[colug-432] unix monitoring

Stephen Potter spp at unixsa.net
Tue Mar 1 23:40:20 EST 2016

On 2/24/2016 6:14 PM, Rick Hornsby wrote:
> Zabbix - I have some past experience with 1.x and 2.0/2.2.  The web UI is a little painful.  Just now I quick-like spun up a Zabbix 3.0 instance --- and things on the dashboard are blinking.  No really, green blocks on the screen are blinking.  Please stop blinking, giant blocks.

I'm using Zabbix 2.4, and while it isn't perfect by any stretch, it 
works pretty consistently.  Although it apparently had been running for 
a few years, it was only installed on about half the environment and 
wasn't really tuned when I first started my new job.  We were getting 
over 100 messages a day!  I've since rolled it out to the rest of the 
environment, tuned the alerts, and gotten our support team to actually 
start to watch the dashboard and react to the emails.
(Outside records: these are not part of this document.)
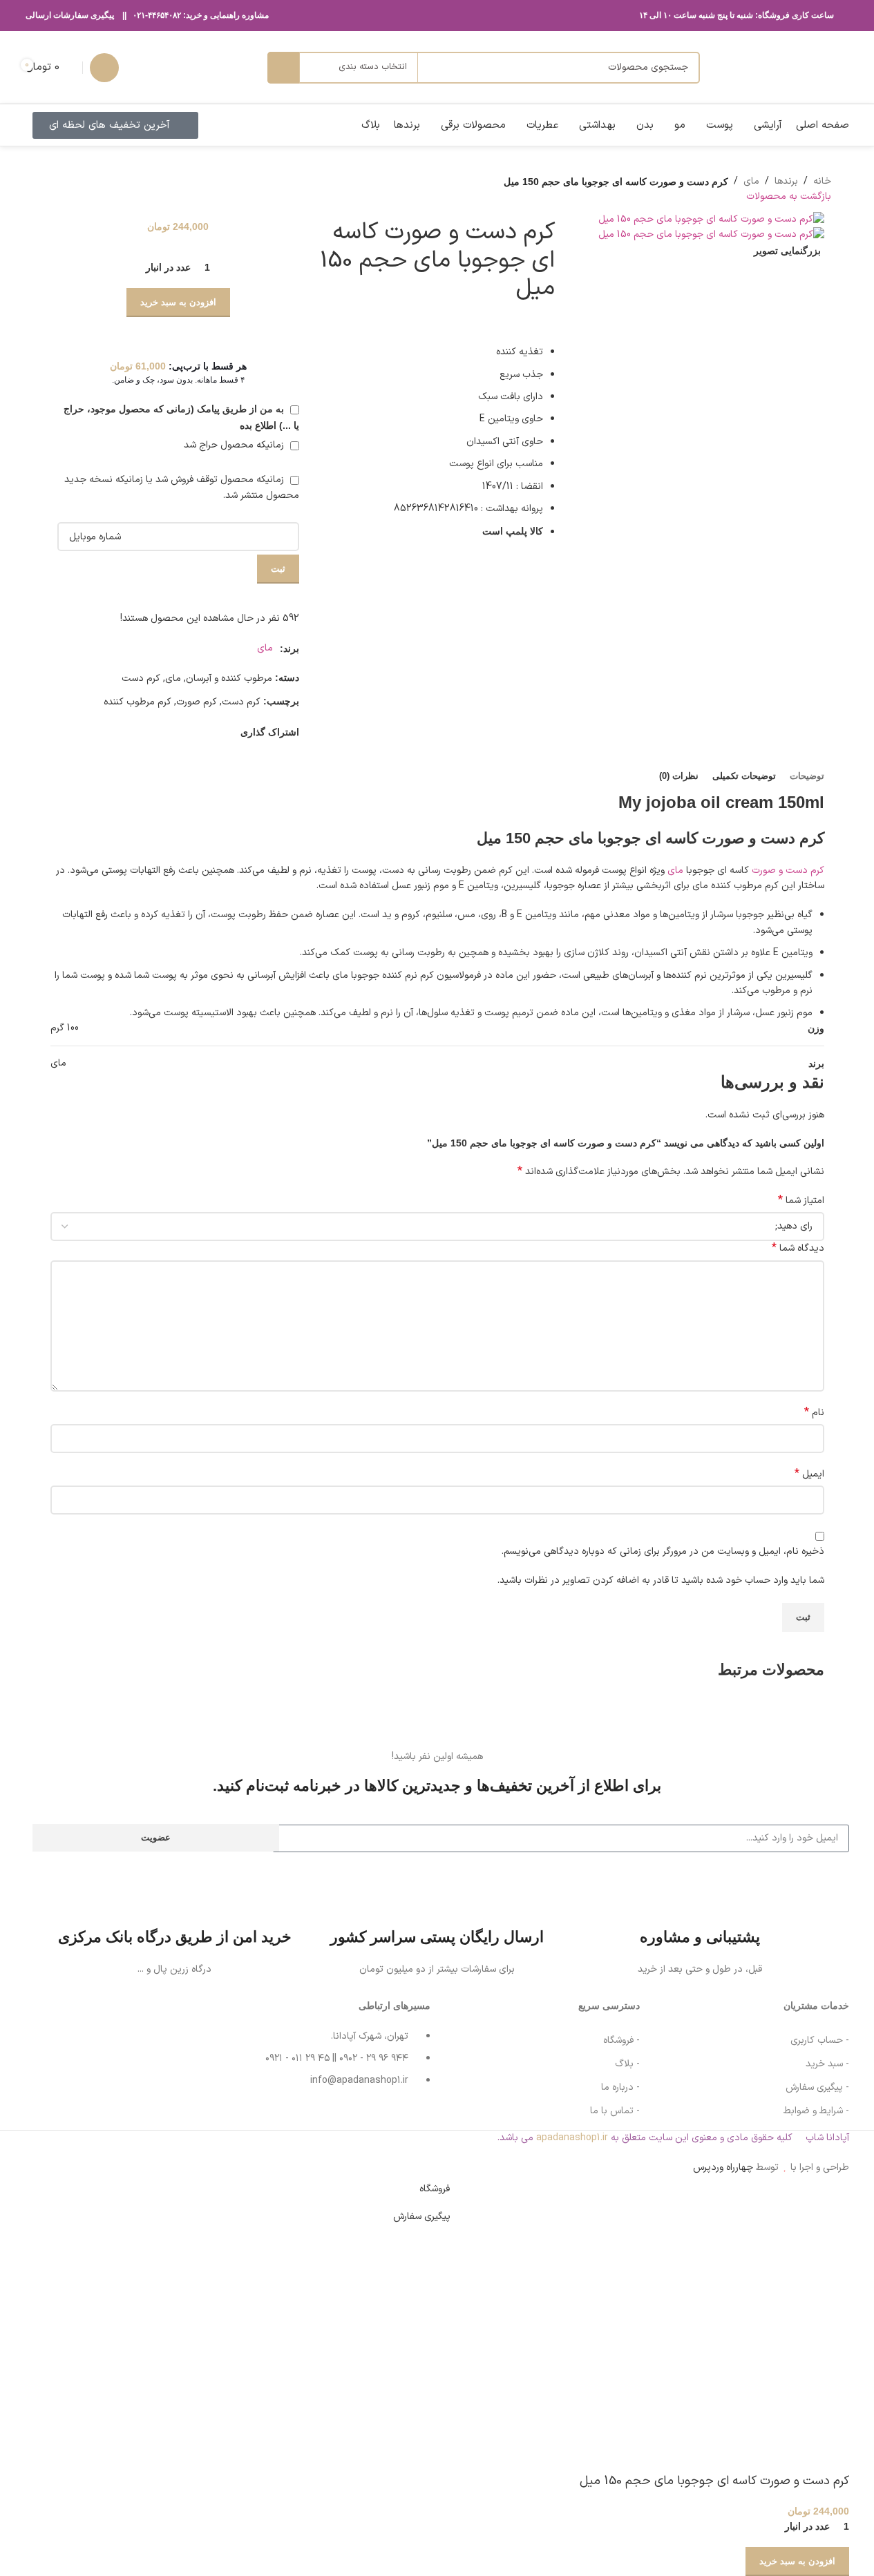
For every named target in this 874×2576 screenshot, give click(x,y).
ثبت (278, 569)
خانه (822, 181)
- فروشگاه (621, 2040)
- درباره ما (620, 2087)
We're now getting 
less than 10 a day and those are generally space issues on application 

Easy stuff is pretty easy, hard stuff is harder.  I've got about 650 AIX 
and Linux boxes being monitored.  I recently found one peculiarity that 
I haven't had time to dig into and really understand.  Using 
system.uptime and display it as "uptime" the days number resets or 
overruns.  On linux boxes, it seems to loop at one year, so if a box has 
been up 1 year, 28 days, it will only show 28 days uptime.  On AIX, it 
seems to be around 277 days that it loops and after about 750 days, it 
just starts reporting 0.